No songs are sung of their deeds, nor tales told.

The Rider

The rider is not always male, though usually (times being what they are) that is how people think of him. Mad Max wandering through the wasteland, looking for trouble, or Tank Girl, ibid. Or hollow-eyed drifters moving through the scrub towns of America in the 40s and 50s. Angular, long-limbed gunslingers moving across the plains. Nameless samurai flipping yarrow stalks at the crossroads. Knights errant: Bradamante, Gawain, Quixote. Or further back, and gods errant: Minerva begging hospitality, YHVH casually sitting down for a cup of tea in Abram’s fly-blown tent.

The rider comes to test a community. From the outside, she has no ties, no alliances, no family or history. She is anonymous in her singularity. She is always sharply political—power structures thrum in her bones like the threat of rain. She is always attractive in her freedom, dangerous and seductive in her power. Cynosure of party divisions and the slowly descending point of a tornado. The rider is quick to make friends. Hospitality is seldom seen, but repaid with a loyalty almost suicidal in its purity. She is beaten, stabbed, shot, robbed, strangled and constant. Money comes swirling in her wake, and success.
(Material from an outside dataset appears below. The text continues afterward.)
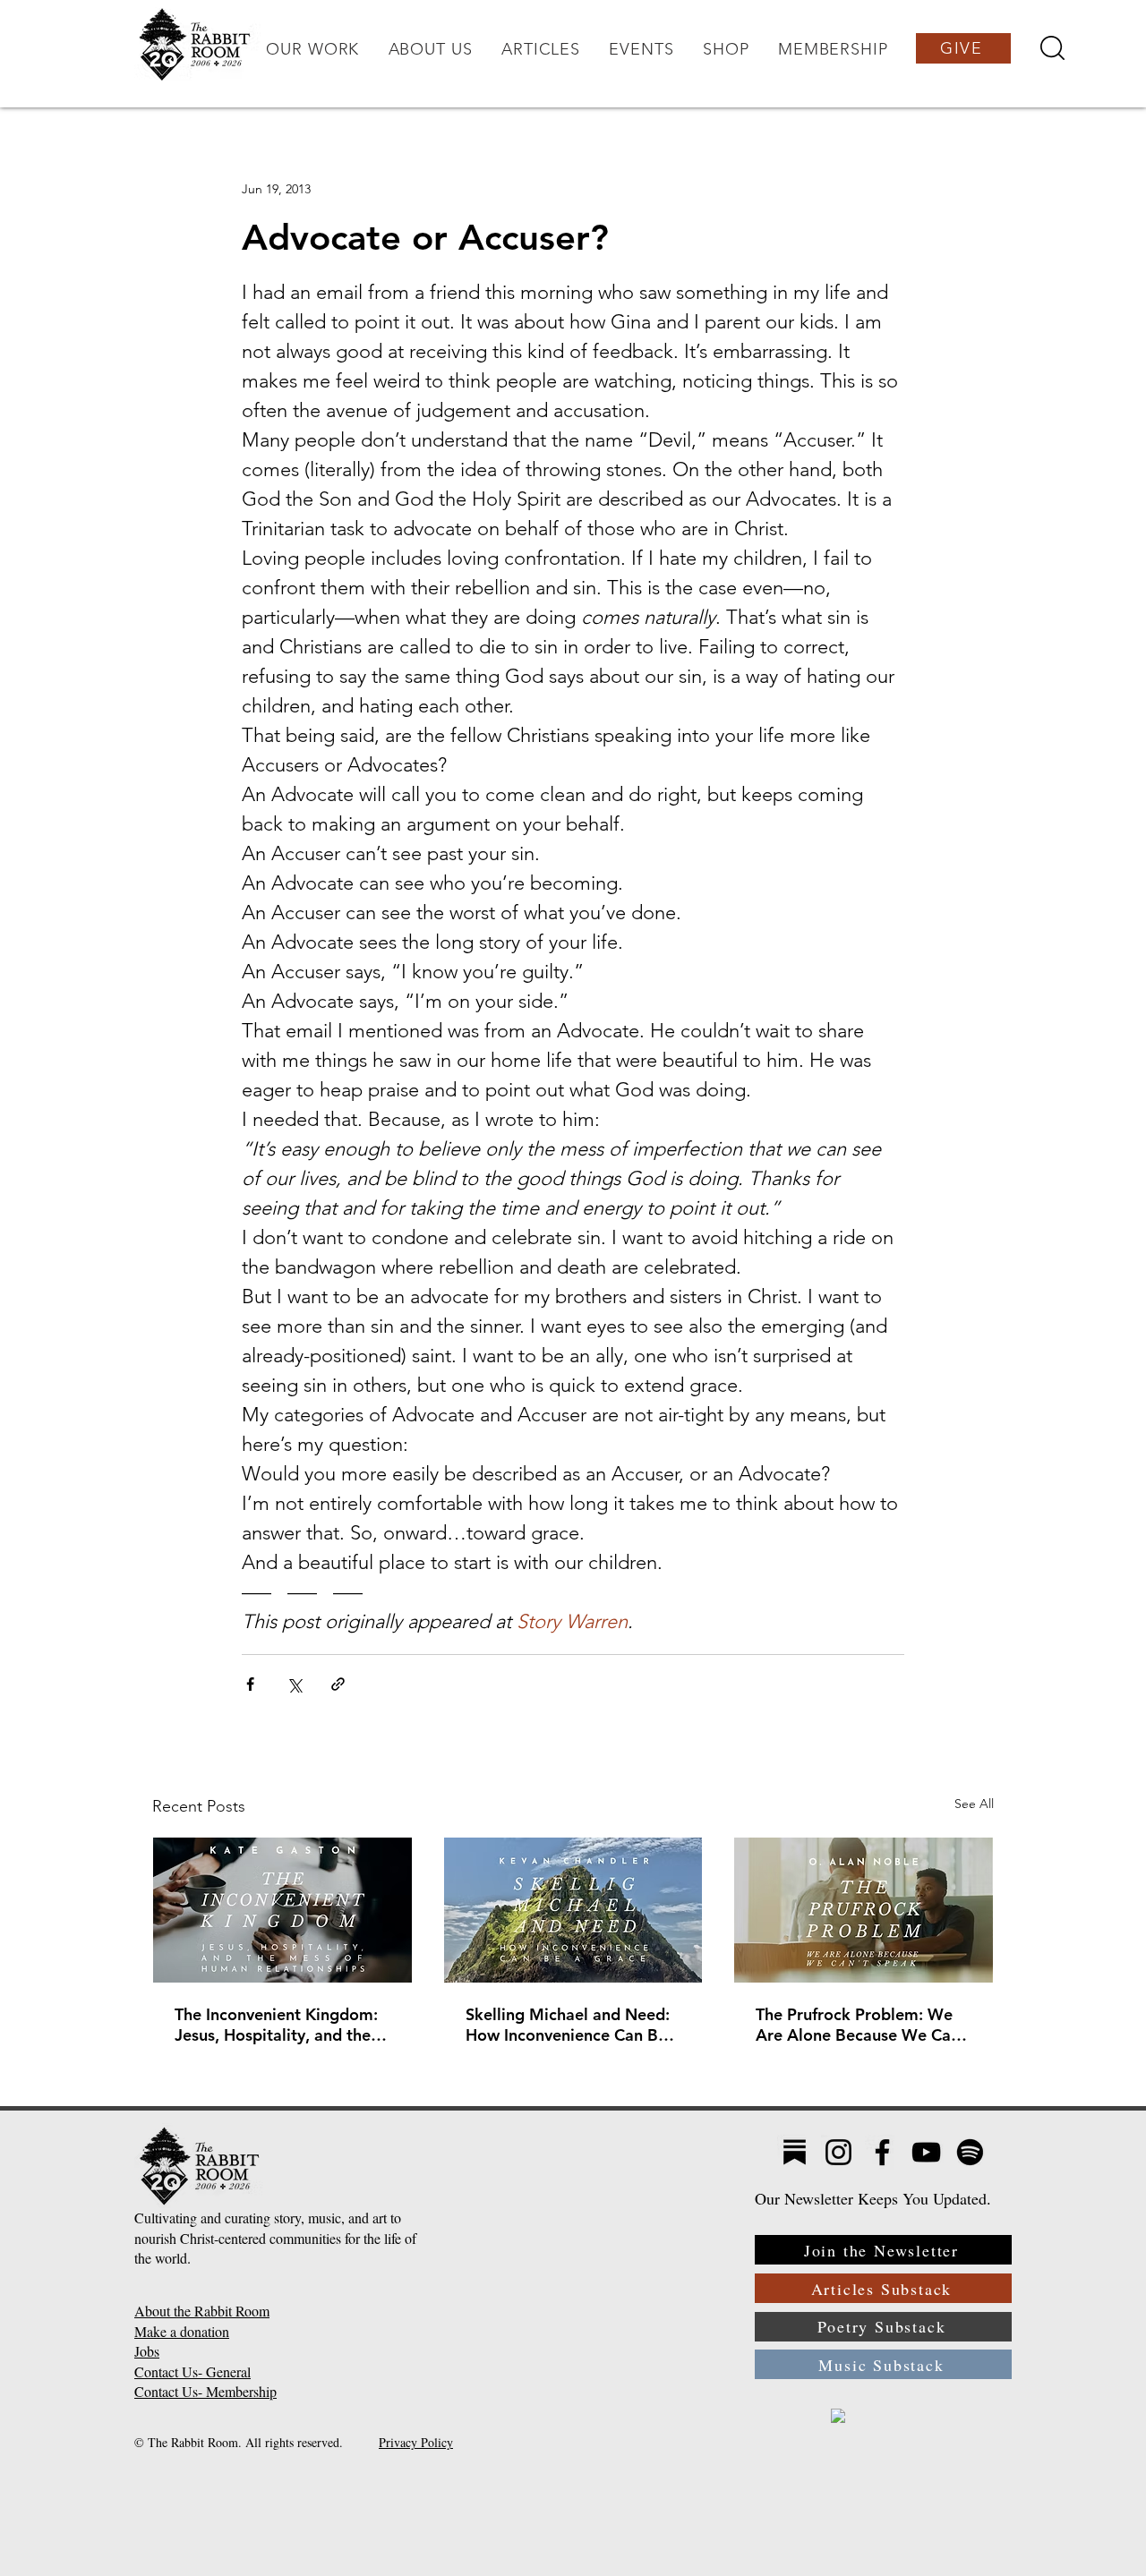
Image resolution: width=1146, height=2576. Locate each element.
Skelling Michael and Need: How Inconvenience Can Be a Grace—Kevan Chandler (573, 2024)
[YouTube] (926, 2152)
The rider is forever outcast. Society needs but cannot sustain his constant scrutiny. Shot of a silhouette against the sunset; song of farmers working in the fields. The Op leaves Poisonville for the coast; Jesus doffs his comforting humanity and ascends to heaven, his face a mask of radiant terror. Life resumes its slow decline.

The City

Vienna, immediately following the second World War. In the great caverns of the sewers, Harry Lime met his death, shot down even as his fingers reached through the grate into free air. He was a thief and a conman, and hundreds of children died while he whistled and rode Ferris wheels and played at being a spy.

The city is a contested space; no one claims it as their own. The booksellers have their streets, the farmers their octagons, the po-faced brokers of finance their inscrutable towers. In the west live the old families, the poor families; in the north the wealthy, the selfish; to the east the newly-arrived, the wary. To the south is the sea.

The Place of Confinement

Annalise walked out of her home and saw her next-door neighbor Mrs. M. standing over a baby on the ground. ‘Is everything all right?’ Annalise asked. Mrs. M replied, ‘No, everything is not all right.’ Then Mrs. M. did the unthinkable. She put the gun to the baby and she shot it.

–17 December, 20–. Illinois.

Call it the keep, or the donjon. Call it durance vile, the tower, the monastery of St Mary-of-the-Woods. It is prison, torture cell, proving ground.

It is always in the distance: in the waste places of the earth, behind acres of barbed wire, concrete, dobermans and rottweilers. The rare traveler who braves this grim journey enters in and is seen no more. Strange shapes haunt these unwelcoming halls–ogres, sadists, military police. They are more than human, or less; they bristle with assault rifles, riot gear, black armor, serrated swords, leather wings and horns.

The tortures they inflict are many, but without pattern. They do not punish, nor teach; nor do they inflict pain for their own dark pleasure — these pincers, these pears, these smoldering cages are no more than the working out of their inescapable natures. As the anthill to the ant, so the rack. So the whip. So the flensing knife.

They wear our faces and mirror our suffering back to us, but do not partake of it, do not truly understand it or us. We who are prisoned here, lucky few, struggle to anticipate their ways, which are of god and inhuman. We scry for signs, portents and conjunctions; build astrologies in the constellations of agony they flare upon our bodies.

In the end we die, or are driven forth, or rescued. We gather in the evenings, in smoke-filled bars, in sticky theaters, in well-lit empty parking lots to display our scars, our crippled limbs, these cryptic, silent, puckered mouths.